Avendone già accennato, può essere interessante un riferimento alla complessità dell’albero genealogico degli Orsini, limitandoci ai rami della presente narrazione e alla mera esposizione dei dati in possesso senza gli approfondimenti che lascio volentieri agli studiosi di araldica.
Ebbene, il padre del ricordato Vicino fu Gian Corrado Orsini del ramo di Castello che sposò Clarice Orsini del ramo di Monterotondo, figlia del cardinale Franciotto Orsini e Violante Orsini. Su questa vicenda e su alcuni punti incerti dell’albero genealogico degli Orsini di Bomarzo ha fatto luce il citato architetto Fagliari avvalendosi anche degli archivi familiari di Los Angeles. Ma possiamo ancora aggiungere, rimanendo sul territorio e in ambito Orsini, che Castel San Pietro fu donato nel 1450 da Francesco Orsini, duca di Gravina e prefetto di Roma dal 1433 al 1455, a Jacopo e Maddalena Orsini di Monterotondo genitori di altra Clarice Orsini che sposò Lorenzo il Magnifico e fu madre di Papa Leone X cui si riferisce la famosa “Tota Sabina civitas“.
Quanto alla rappresentazione di Castel San Pietro nelle opere di Pietro Brill, in tempi recenti viene sostenuto che trattasi invece del castello di Antuni nella valle del Turano per commissione della famiglia Mattei che acquistarono Castel San Pietro nel 1599 e che avevano già acquistato nel 1583 Antuni, venduto poi ai Lante della Rovere nel 1676. D’altra parte l’arch.
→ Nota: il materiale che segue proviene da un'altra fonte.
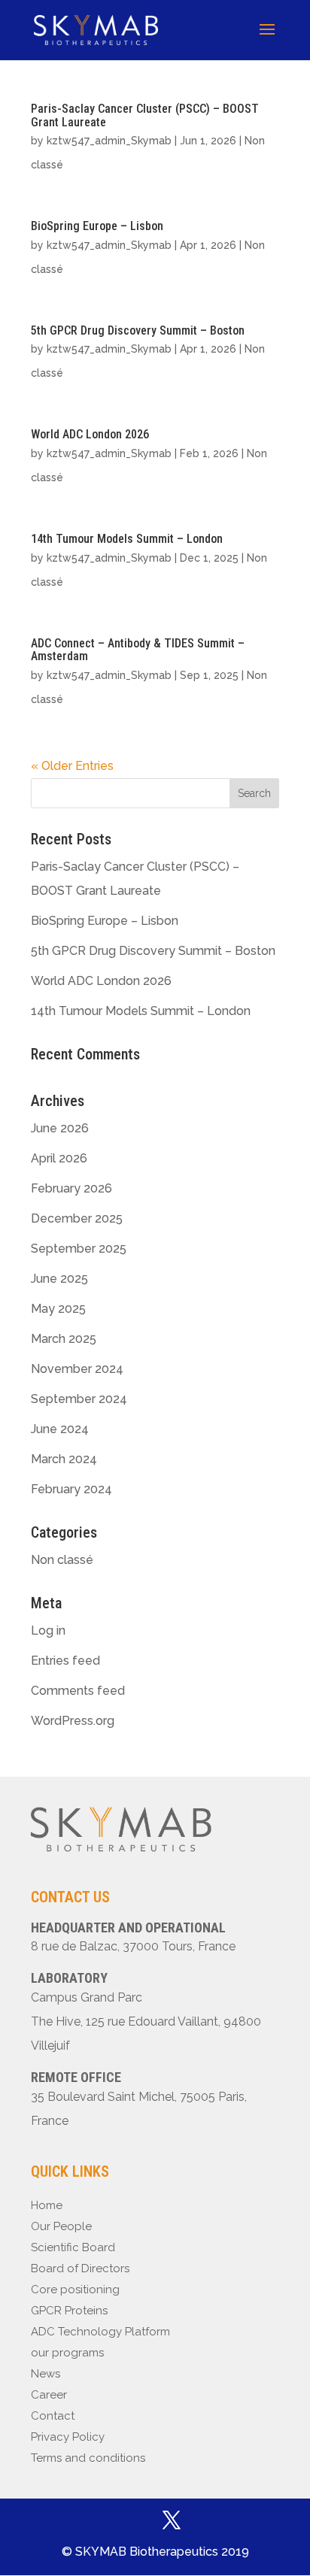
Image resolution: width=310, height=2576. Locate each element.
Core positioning (75, 2289)
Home (46, 2205)
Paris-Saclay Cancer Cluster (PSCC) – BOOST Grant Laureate (145, 115)
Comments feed (78, 1690)
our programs (67, 2352)
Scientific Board (73, 2247)
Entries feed (65, 1660)
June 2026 (60, 1128)
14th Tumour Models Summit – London (127, 539)
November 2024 (77, 1369)
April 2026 (59, 1158)
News (45, 2374)
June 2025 (59, 1278)
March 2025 (63, 1339)
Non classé (62, 1560)
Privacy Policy (68, 2437)
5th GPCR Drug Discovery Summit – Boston (138, 330)
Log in (48, 1630)
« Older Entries (72, 766)
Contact (52, 2416)
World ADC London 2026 (90, 434)
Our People (61, 2226)
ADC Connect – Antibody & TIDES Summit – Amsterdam (138, 650)
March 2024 (64, 1459)
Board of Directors (80, 2268)
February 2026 (71, 1188)
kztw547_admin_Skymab (109, 141)
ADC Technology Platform (100, 2331)
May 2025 (58, 1309)
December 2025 (77, 1218)
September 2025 (78, 1248)
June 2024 (60, 1429)
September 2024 (79, 1399)
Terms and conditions (88, 2458)
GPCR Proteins (69, 2310)
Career (49, 2395)
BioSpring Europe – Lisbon (97, 226)
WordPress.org (72, 1721)
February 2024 (71, 1489)
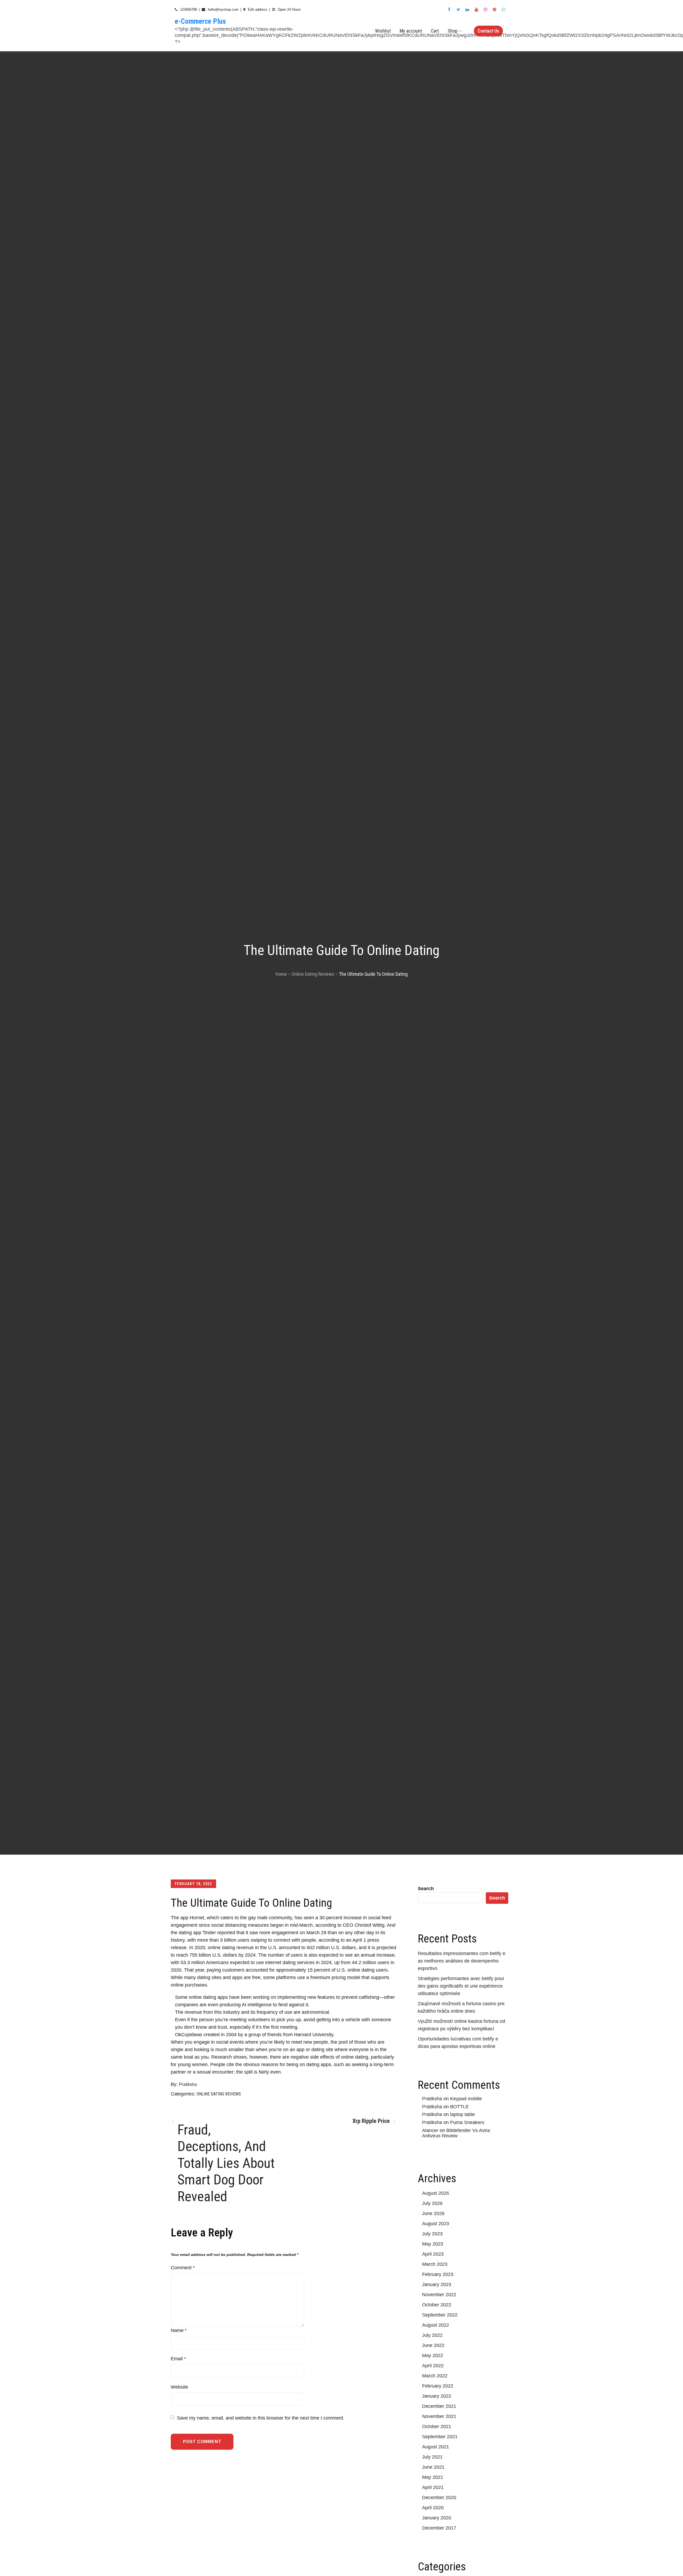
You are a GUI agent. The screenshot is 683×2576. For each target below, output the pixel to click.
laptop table (462, 2114)
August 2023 (435, 2223)
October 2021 (436, 2426)
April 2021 (433, 2487)
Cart (435, 31)
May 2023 (432, 2244)
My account (411, 31)
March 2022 (434, 2375)
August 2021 (435, 2446)
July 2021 (432, 2457)
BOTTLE (459, 2106)
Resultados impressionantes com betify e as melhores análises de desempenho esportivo (461, 1961)
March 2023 (434, 2264)
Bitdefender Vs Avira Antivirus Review (456, 2133)
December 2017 (439, 2528)
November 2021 (439, 2416)
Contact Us (488, 31)
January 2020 (436, 2517)
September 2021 (440, 2436)
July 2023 (432, 2233)
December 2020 (439, 2497)
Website (179, 2387)
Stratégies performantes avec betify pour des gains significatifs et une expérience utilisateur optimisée (461, 1986)
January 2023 (436, 2284)
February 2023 (437, 2274)
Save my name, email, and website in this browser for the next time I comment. (260, 2418)
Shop (453, 31)
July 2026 (432, 2203)
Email (178, 2358)
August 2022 (435, 2325)
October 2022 (436, 2304)
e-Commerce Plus (200, 21)
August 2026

Enzo Pinci ha ipotizzato in tempi recenti che il Caravaggio, il quale fu ospite dei Mattei nel detto castello, abbia voluto inserire in omaggio il palazzo nello sfondo del “Sacrificio di Isacco” che si trova agli Uffizi.
Quanti altri castelli ebbero gli Orsini in Sabina, quante altre infinite storie tra Papi, Cardinali, Vescovi e alta nobiltà?